**Task goal**
Would you print the lines below exactly, beginning at the line that has "Instruction: Toggle picture-in-picture" and stopping after the line that has "Where should I"? Only those lines, and no pictures.
BEGIN Entries provided
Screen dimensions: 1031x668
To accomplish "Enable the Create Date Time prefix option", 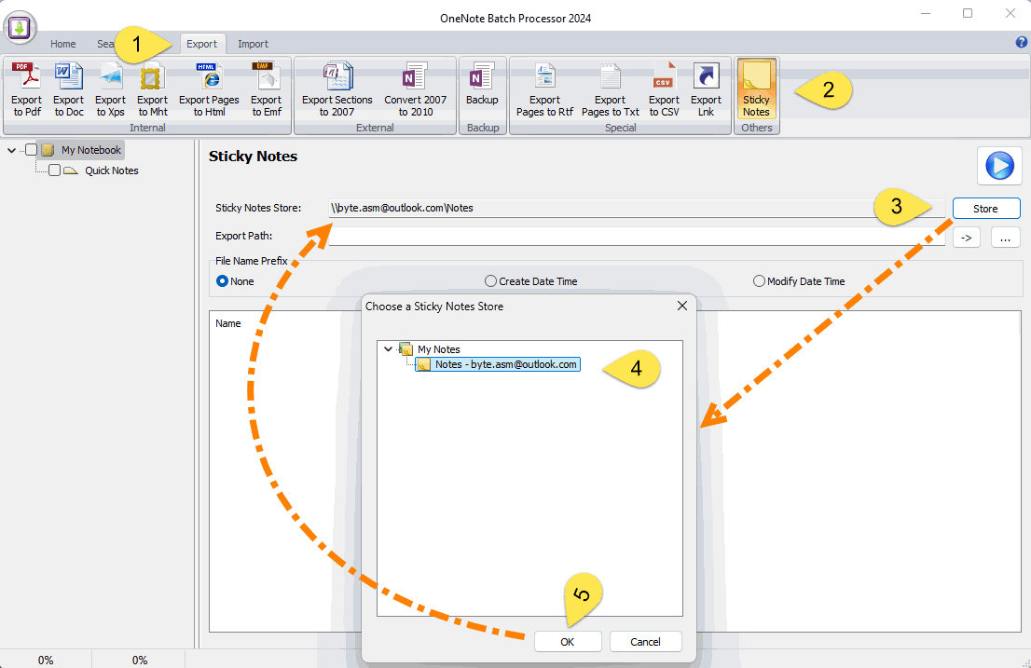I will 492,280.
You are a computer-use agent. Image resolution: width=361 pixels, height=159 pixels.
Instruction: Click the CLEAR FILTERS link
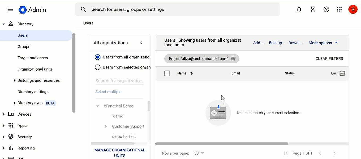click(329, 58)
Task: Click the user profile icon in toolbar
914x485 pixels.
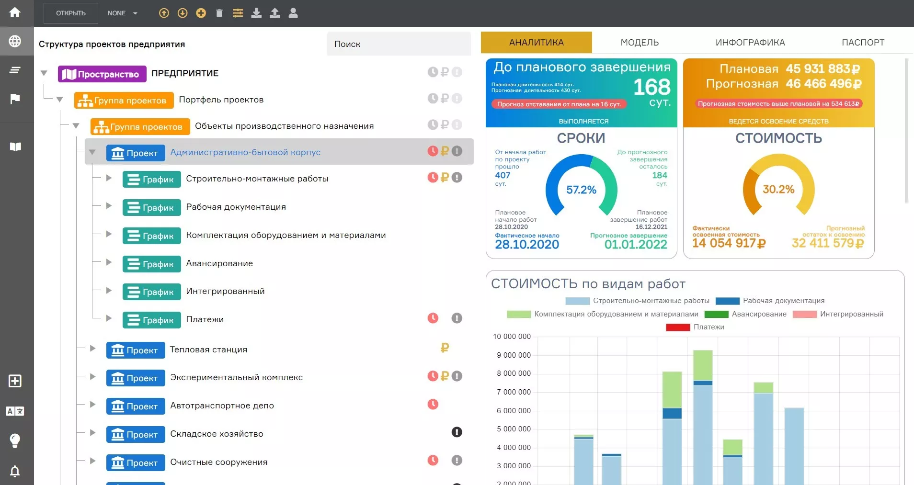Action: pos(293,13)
END Entries provided
BEGIN Entries provided
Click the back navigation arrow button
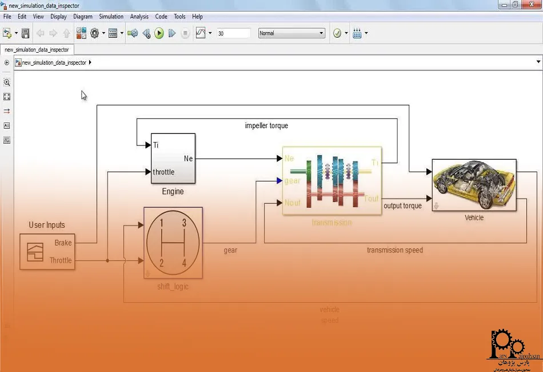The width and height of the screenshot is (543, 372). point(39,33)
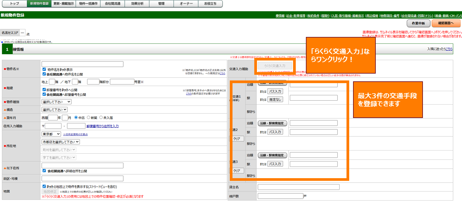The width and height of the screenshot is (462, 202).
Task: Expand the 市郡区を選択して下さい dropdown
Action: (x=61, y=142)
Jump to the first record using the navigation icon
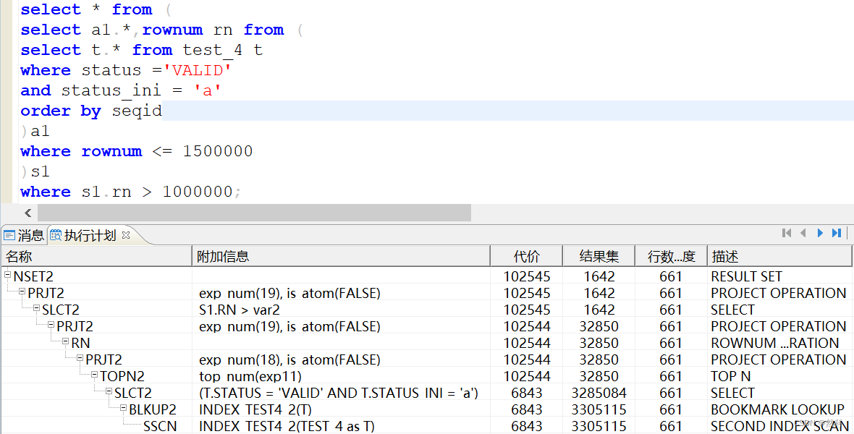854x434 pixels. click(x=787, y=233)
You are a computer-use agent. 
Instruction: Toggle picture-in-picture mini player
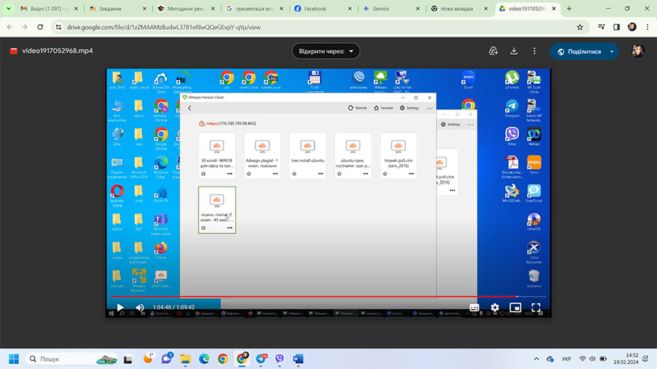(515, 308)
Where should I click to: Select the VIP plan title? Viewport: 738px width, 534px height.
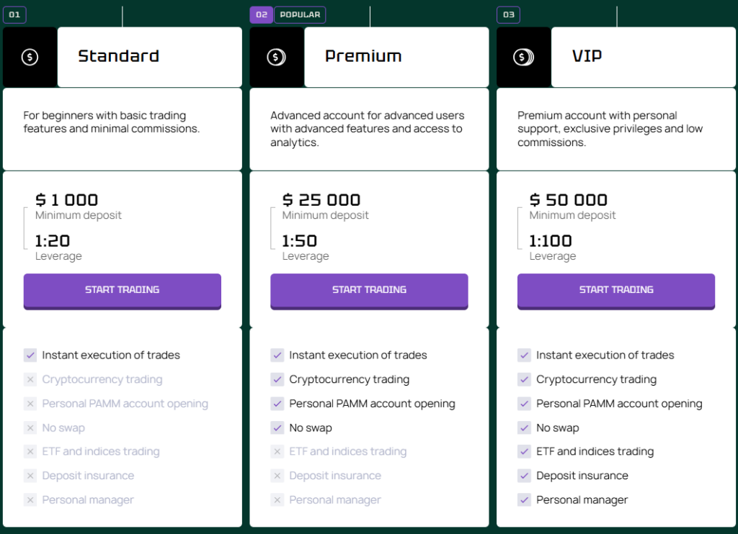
END Entries provided
**Result for this exercise**
Instruction: Toggle picture-in-picture mini player
(515, 308)
Where should I click to: Select the VIP plan title? Viewport: 738px width, 534px height.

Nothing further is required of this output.